鈺欣將書名取為《盜火集》,借用了普羅米修斯將文明之火帶到人世的神話,因為一些同志文學書籍,對鈺欣而言(也是對許多同志而言)都是「救了一命的書」。
當時的同志文學雖充滿苦澀,但卻精準地描繪了同志在社會禁忌下的生存困境。
而邱妙津的《鱷魚手記》不僅是心靈的慰藉,更成為了初到台北的女同志的「台北地圖」。
除了文學,加入社團浪達社,以及出入當時的地標如女巫店、BBS站,也都成為了女同志群體尋找彼此、建立文化認同的重要環節。
第二階段是結合學術與社會組織進行倡議時期
為了證明自己的價值,鈺欣自承選擇了一種非常用力的方式與社會對抗,他帶著一種「我需要當一個同性戀,所以我需要當一個菁英」的執念,認為必須考上台大、出國留學,才能理直氣壯地站在第一線告訴別人:「我是個同性戀」,然而過度用力,在鈺欣到交大讀研究所時期,終於導致身心失衡、精神崩潰。

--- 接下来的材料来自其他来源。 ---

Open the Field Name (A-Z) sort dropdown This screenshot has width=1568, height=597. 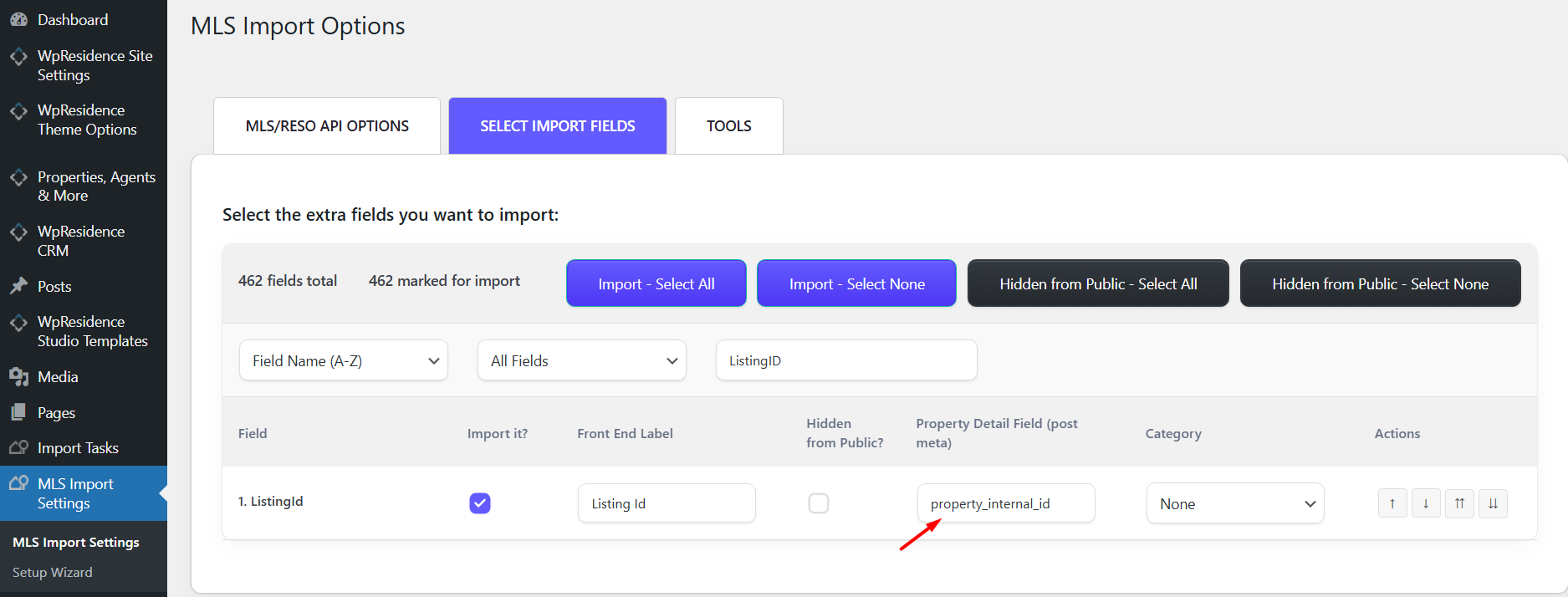click(343, 360)
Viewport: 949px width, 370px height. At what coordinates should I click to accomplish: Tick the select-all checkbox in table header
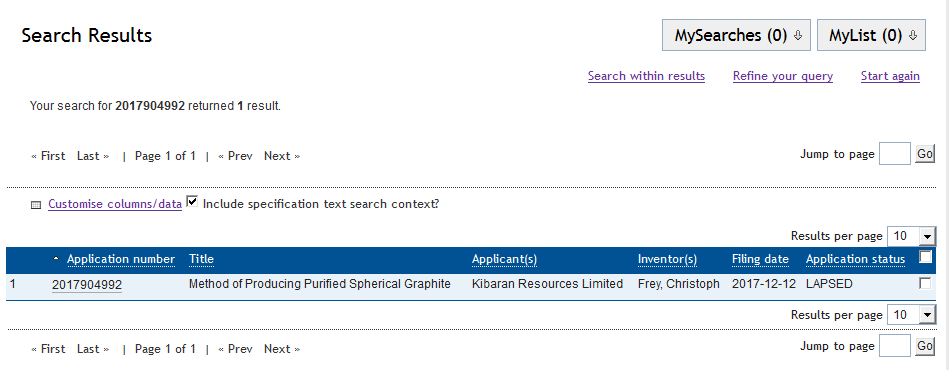click(x=925, y=257)
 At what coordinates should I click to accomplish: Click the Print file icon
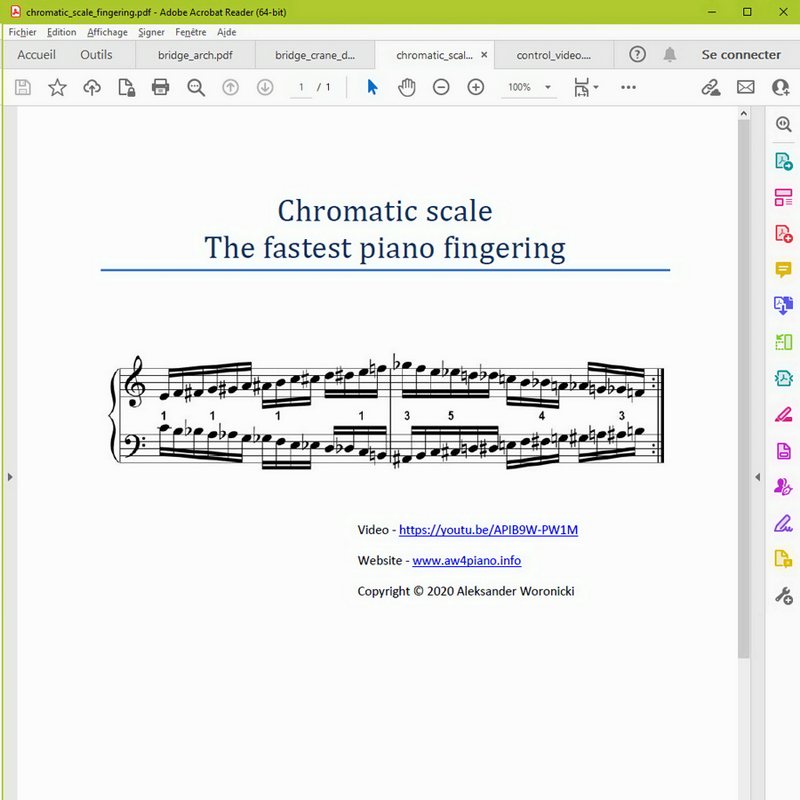(x=160, y=88)
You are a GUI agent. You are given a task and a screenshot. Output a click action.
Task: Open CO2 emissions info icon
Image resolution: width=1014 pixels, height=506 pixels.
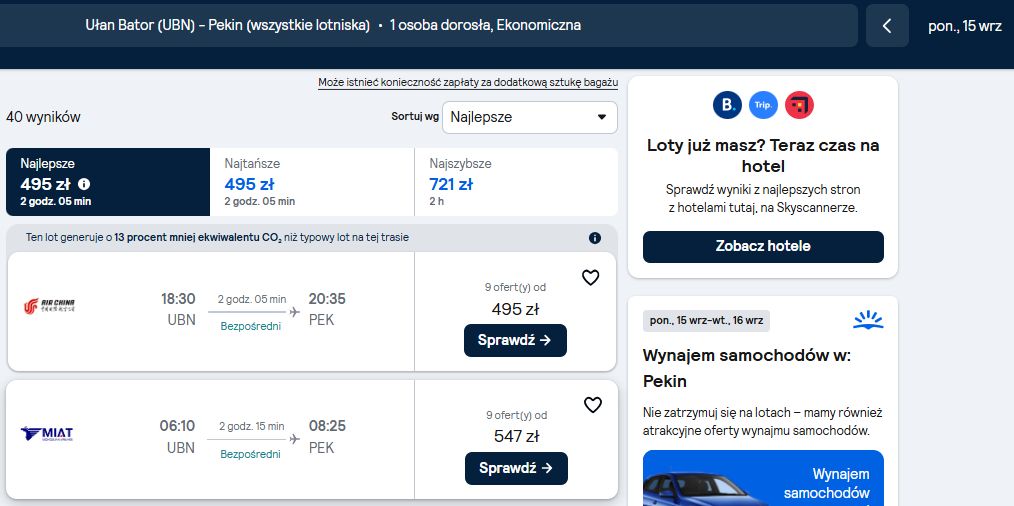point(595,238)
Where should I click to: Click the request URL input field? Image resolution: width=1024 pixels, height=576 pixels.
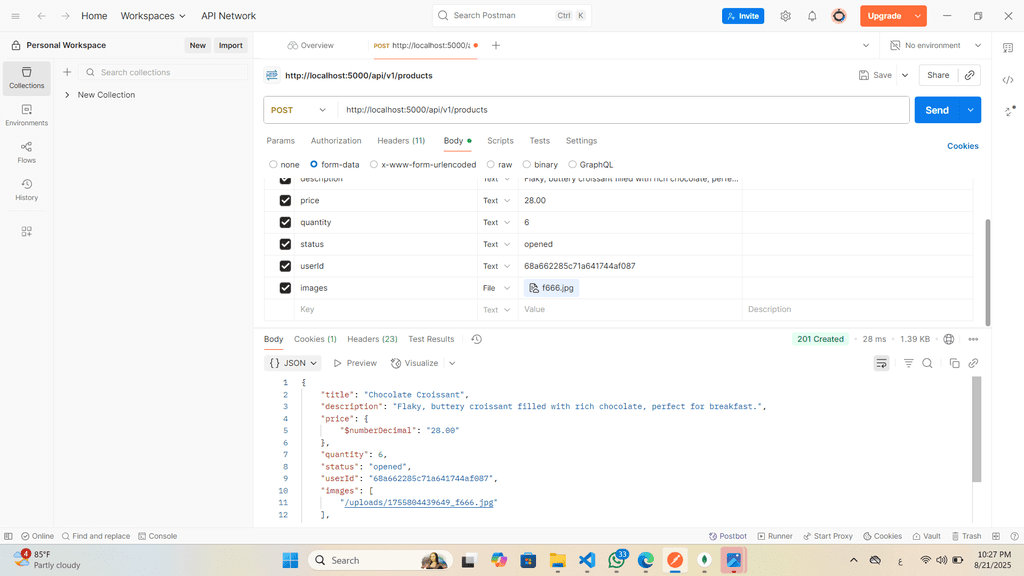pyautogui.click(x=620, y=110)
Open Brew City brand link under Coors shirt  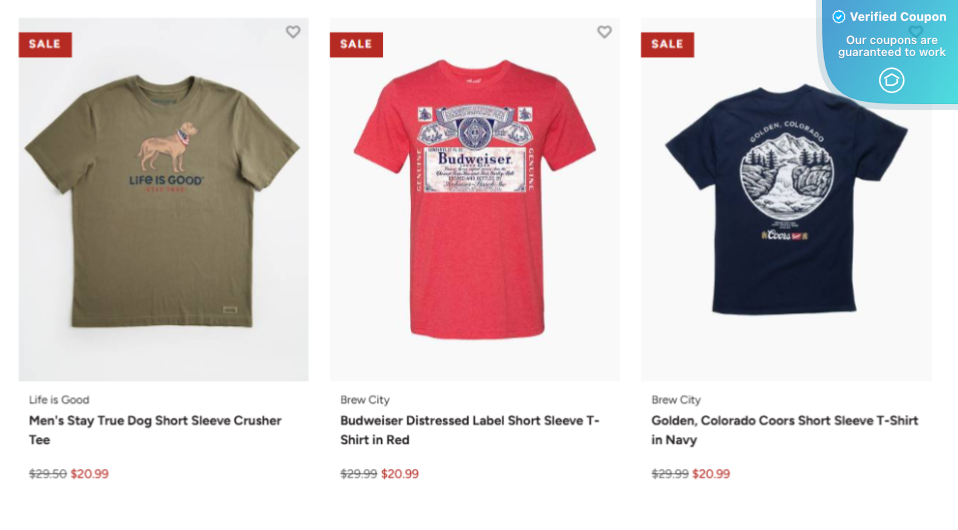(676, 400)
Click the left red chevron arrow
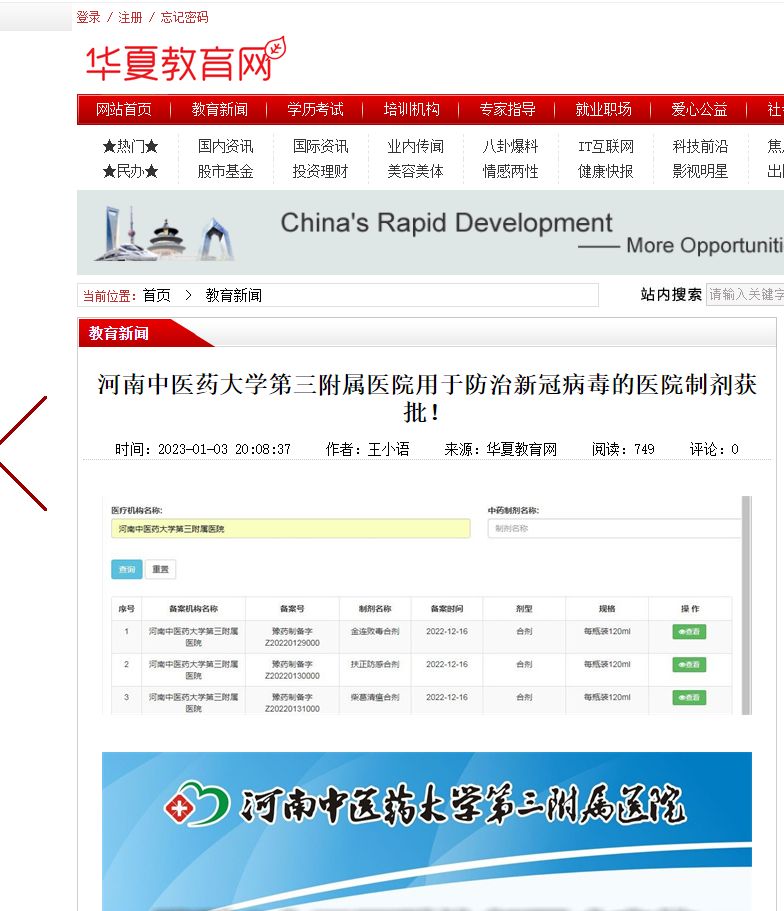The width and height of the screenshot is (784, 911). point(24,453)
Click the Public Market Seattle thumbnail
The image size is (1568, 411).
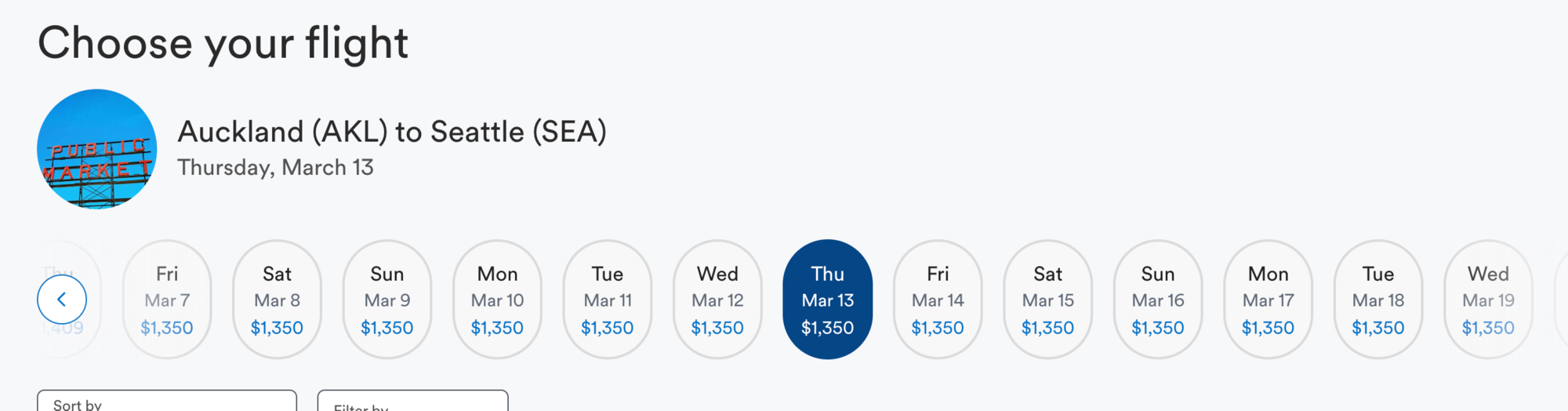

這段慘痛的經歷卻也讓他開始學會保養自己,不再在情緒與生活中過度衝撞。
在同婚運動過後,當時在社團的許多夥伴,如今仍在各個組織中為同志權益努力著。而鈺欣則將目前的自己定位在「第三波同志運動」--回歸個人日常生活。
他引用總統蔡英文在2018年反同公投後的一段話:「民主社會最可貴的地方,不是每個人都同意彼此,而是即使不同意,我們仍然願意承認對方是這個社會的一份子。」
經歷過700萬張不同意票的失落,再到2019年同婚專法通過,他認為第三波運動的精神,好好地吃飯、好好地上下班、在社會中維持一個穩定的位置,這即是一種將同志平權徹底落實在日常之中的方式。